STUDY TEXT -
The state does not require county child welfare agencies to use the clearinghouse at all when selecting services, nor does it prohibit the use of poorly rated programs, Mier said. Unrated classes do not mean that the practices are concerning, according to the clearinghouse’s website, but that they are commonly used programs that lack published peer-reviewed studies demonstrating their validity.
The Times investigation found that:
- Los Angeles County does not rely on the state’s clearinghouse when selecting programs. While the county contracts with some providers that offer evidence-backed services, it also allows parents to choose unregulated services at community and faith organizations. “These services are tailored to meet the parents’ individual needs. … The goal is to provide parents with the necessary supports and services that will allow families to safely reunite,” L.A. County Department of Children and Family Services spokesperson Amara Suarez said.
- Orange County contracts with some providers that use “evidence-informed practices” but does not require that all parents use them. A spokesperson for the county’s Social Services Agency said it takes “a collaborative approach” that considers a family’s location and schedule and in some cases allows parents to choose their own providers if appropriate. “These options are not formally vetted but assessed on a case-by-case basis to meet the client’s individual needs,” spokesperson Jamie Cargo said.
- The Sacramento County Department of Child, Family and Adult Services does not rely on the state’s evidence-based clearinghouse. Melissa Lloyd, deputy director of the department’s Child Protective Services, said that the agency makes “consistent, diligent” efforts to connect parents with the right services for them and that her staff monitors provider contracts. “We are doing intentional and meaningful work with community partners to expand our offerings,” she said, adding that “services do not equal safety.”
California’s approach has some leading experts stunned.

WORK TO COMPLETE - Copy out the full passage on how counties choose child welfare services, word for word.

COLLECTED MATERIAL -
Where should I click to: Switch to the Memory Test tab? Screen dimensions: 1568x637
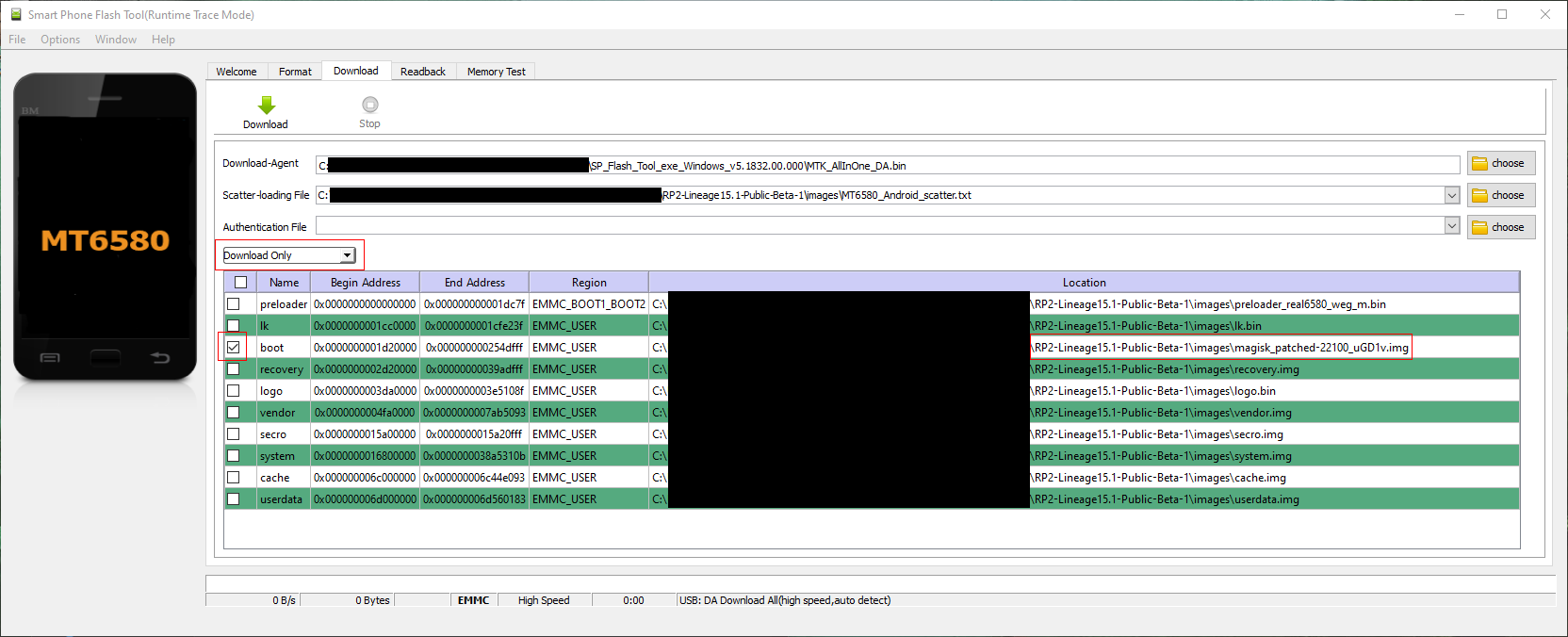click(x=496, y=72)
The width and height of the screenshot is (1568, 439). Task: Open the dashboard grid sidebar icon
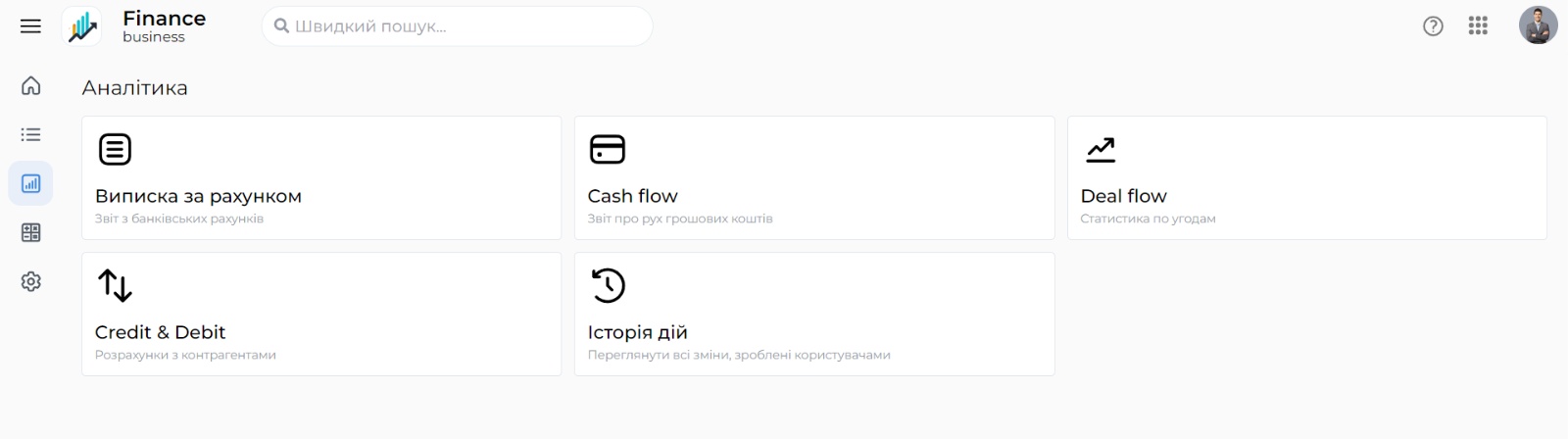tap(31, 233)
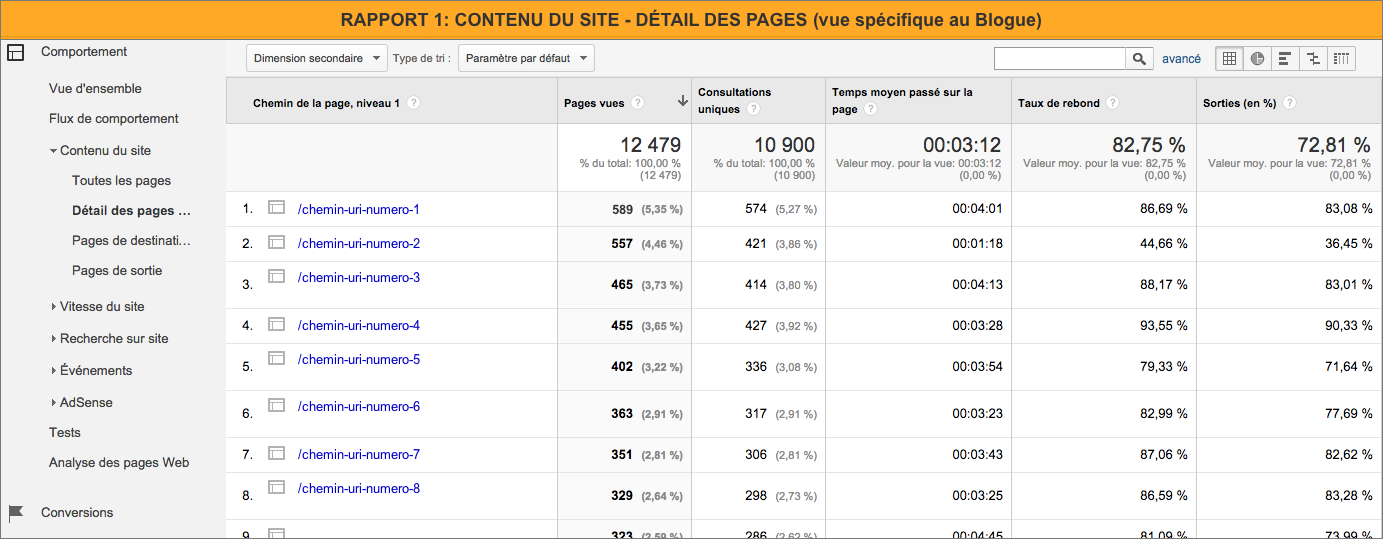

RESPONSE AREA -
The state does not require county child welfare agencies to use the clearinghouse at all when selecting services, nor does it prohibit the use of poorly rated programs, Mier said. Unrated classes do not mean that the practices are concerning, according to the clearinghouse’s website, but that they are commonly used programs that lack published peer-reviewed studies demonstrating their validity.
The Times investigation found that:
- Los Angeles County does not rely on the state’s clearinghouse when selecting programs. While the county contracts with some providers that offer evidence-backed services, it also allows parents to choose unregulated services at community and faith organizations. “These services are tailored to meet the parents’ individual needs. … The goal is to provide parents with the necessary supports and services that will allow families to safely reunite,” L.A. County Department of Children and Family Services spokesperson Amara Suarez said.
- Orange County contracts with some providers that use “evidence-informed practices” but does not require that all parents use them. A spokesperson for the county’s Social Services Agency said it takes “a collaborative approach” that considers a family’s location and schedule and in some cases allows parents to choose their own providers if appropriate. “These options are not formally vetted but assessed on a case-by-case basis to meet the client’s individual needs,” spokesperson Jamie Cargo said.
- The Sacramento County Department of Child, Family and Adult Services does not rely on the state’s evidence-based clearinghouse. Melissa Lloyd, deputy director of the department’s Child Protective Services, said that the agency makes “consistent, diligent” efforts to connect parents with the right services for them and that her staff monitors provider contracts. “We are doing intentional and meaningful work with community partners to expand our offerings,” she said, adding that “services do not equal safety.”
California’s approach has some leading experts stunned.